For Japan, however, Taiwan also has a special strategic value given, inter alia, the two countries’ shared history. From the late 19th century to the mid 20th century, Taiwan was Japan’s showcase colony, undergirding a special relationship that has survived into and thrived in recent decades. In late 2021, Japan’s longest-serving prime minister Shinzo Abe, just months after a surprise retirement, made it clear that his country would not sit idly by in an event of contingency in the Taiwan straits. During a high-profile event organized by Taiwanese think tank, the Institute for National Policy Research, the late prime minister declared: “A Taiwan emergency is a Japanese emergency, and therefore an emergency for the Japan-U.S. alliance. People in Beijing, President Xi Jinping in particular, should never have a misunderstanding in recognizing this.”[21]
Abe was assassinated by a disgruntled former military officer last year, yet his foreign policy legacy has proven decisive and enduring. In recent months, Japan has made two major announcements, which signal nothing less than a new era of foreign policy for the Northeast Asian nation. First, Japan released its National Security Strategy (NSS) document, which expresses the country’s commitment to develop a “counter-strike capability” in spite of the country’s pacifist constitution that proscribes offensive military capabilities.[22] Second, Japan announced its plans to double its defense spending as a share of its gross domestic product (GDP) over the next five years. Accordingly, Japan, which boasts the world’s third largest economy, is allocating US$315 billion (43 trillion yen) to modernize its armed forces. Under Prime Minister Fumio Kishida, a protégé of Abe, Japan is also reaching out to likeminded powers across the Indo-Pacific.[23]

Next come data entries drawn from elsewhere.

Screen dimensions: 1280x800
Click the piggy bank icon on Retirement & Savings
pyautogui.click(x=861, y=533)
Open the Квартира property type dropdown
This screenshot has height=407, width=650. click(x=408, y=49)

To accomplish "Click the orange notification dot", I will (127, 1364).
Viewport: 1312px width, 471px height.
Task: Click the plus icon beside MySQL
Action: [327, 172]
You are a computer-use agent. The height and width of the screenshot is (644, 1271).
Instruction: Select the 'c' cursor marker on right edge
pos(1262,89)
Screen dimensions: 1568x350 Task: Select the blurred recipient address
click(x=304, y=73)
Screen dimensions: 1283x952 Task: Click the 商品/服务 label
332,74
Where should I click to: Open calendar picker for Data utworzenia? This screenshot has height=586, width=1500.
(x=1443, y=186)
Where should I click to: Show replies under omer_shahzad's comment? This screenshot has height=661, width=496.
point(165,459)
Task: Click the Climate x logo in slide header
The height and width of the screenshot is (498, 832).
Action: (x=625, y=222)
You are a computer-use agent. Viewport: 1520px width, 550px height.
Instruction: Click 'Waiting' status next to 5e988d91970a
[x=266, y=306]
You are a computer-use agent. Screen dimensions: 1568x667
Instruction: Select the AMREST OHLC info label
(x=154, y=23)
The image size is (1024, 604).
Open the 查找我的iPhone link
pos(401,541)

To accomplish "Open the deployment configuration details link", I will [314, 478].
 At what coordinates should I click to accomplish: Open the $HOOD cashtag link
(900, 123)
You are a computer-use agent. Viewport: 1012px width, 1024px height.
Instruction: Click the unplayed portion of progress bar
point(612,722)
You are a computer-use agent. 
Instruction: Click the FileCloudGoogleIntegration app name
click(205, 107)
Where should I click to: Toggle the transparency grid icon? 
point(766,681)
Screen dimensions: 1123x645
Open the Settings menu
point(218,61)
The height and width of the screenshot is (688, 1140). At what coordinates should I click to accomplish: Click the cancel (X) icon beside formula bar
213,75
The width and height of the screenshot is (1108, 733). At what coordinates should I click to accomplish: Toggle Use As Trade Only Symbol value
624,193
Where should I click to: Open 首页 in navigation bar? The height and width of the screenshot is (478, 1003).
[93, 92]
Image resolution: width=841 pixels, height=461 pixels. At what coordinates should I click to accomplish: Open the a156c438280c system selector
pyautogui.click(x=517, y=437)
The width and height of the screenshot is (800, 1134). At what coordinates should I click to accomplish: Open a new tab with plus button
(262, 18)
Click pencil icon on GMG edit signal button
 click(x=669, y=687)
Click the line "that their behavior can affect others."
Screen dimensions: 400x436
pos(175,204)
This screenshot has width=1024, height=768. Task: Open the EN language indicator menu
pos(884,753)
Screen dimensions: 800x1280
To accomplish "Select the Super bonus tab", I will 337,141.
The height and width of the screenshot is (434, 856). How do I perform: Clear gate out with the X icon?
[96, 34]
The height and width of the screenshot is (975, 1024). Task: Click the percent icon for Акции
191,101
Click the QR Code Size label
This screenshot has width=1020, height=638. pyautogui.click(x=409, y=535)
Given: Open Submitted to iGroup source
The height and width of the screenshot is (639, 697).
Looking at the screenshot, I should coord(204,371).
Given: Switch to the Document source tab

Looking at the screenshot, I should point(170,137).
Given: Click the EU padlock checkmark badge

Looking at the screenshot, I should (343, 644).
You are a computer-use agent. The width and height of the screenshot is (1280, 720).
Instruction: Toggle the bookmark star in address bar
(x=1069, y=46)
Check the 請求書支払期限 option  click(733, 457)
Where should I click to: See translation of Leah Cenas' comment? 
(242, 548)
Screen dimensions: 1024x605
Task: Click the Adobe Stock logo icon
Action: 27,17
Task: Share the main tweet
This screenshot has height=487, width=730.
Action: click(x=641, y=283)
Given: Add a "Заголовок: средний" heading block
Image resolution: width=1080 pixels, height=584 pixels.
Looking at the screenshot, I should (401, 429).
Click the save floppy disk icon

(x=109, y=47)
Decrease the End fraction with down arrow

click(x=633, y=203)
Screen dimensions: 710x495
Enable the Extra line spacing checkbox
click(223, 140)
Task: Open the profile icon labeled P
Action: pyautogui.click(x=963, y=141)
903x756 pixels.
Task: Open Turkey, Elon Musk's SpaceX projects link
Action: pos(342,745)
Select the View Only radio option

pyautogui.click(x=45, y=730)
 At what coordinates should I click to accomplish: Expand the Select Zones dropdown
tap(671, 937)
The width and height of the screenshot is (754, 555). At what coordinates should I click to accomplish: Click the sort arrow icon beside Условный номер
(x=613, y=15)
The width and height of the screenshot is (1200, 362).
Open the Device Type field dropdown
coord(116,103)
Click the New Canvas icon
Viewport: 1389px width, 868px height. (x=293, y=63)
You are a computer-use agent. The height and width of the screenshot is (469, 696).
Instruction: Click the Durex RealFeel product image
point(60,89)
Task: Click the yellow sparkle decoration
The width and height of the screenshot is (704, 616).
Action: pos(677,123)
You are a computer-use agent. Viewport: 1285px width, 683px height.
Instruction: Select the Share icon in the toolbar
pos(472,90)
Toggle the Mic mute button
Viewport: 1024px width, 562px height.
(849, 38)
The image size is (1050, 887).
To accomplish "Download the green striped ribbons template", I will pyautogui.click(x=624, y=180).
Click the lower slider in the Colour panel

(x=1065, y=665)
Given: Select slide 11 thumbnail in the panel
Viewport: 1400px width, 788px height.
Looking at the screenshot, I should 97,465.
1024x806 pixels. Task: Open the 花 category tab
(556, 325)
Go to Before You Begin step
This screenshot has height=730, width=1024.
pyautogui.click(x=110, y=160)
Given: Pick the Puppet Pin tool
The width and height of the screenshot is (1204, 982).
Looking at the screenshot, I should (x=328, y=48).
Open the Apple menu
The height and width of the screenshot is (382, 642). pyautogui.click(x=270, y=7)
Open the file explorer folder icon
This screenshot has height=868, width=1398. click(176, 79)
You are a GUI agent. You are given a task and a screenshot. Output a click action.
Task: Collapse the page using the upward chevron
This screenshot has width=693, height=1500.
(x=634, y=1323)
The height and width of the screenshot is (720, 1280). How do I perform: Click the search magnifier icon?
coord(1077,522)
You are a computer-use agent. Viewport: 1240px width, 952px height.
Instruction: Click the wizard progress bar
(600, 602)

The Japanese leader kicked off the year 2023 with a series of a visits to fellow G7 nations, which culminated in a series of new defense agreements, including a Reciprocal Access Agreement (RCA) with the United Kingdom[24] as well as a next-generation fighter jet project under the Global Combat Air Program (GCAP) with the UK and Italy.[25] Meanwhile, Japan is also reaching out to the Philippines, which has experienced a major foreign policy shift under President Ferdinand Marcos Jr. During his early months in office, the new Filipino president broadly signaled a non-aligned foreign policy orientation, whereby his country would be “a friend to all, and an enemy of none.”[26] Throughout his foreign trips, he has emphasized the importance of an independent foreign policy, which cultivated warm ties with rival superpowers, and explicitly rejected “going back to that Cold War type of scenario where you have to choose one side or the other.”[27]
Barely a year into office, however, Marcos Jr. caught many by surprise when he approved the full implementation as well as expansion of the Enhanced Defense Cooperation Agreement (EDCA), which grants US forces rotational access to a whole host of strategically-located bases across the Philippines. Among the nine approved bases, where the Pentagon could also preposition weapons systems, are military facilities in the island of Palawan and province of Pampanga, which are located close to the disputed islands in the South China Sea, as well as those in the northernmost provinces of Isabela and Cagayan, which are close to southern shores of Taiwan.[28]
The exact location of some of the northernmost bases are yet to publicized due to political sensitivity, but the Philippines has clearly become pivotal to determining Taiwan’s geopolitical fate. In fact, the US and the Philippines are expected to conduct ever-larger military drills close to Taiwan’s southern shores in the coming months and years, amid a major revival in bilateral defense ties following six years of Beijing-friendly foreign policy under former Philippine president Rodrigo Duterte.[29]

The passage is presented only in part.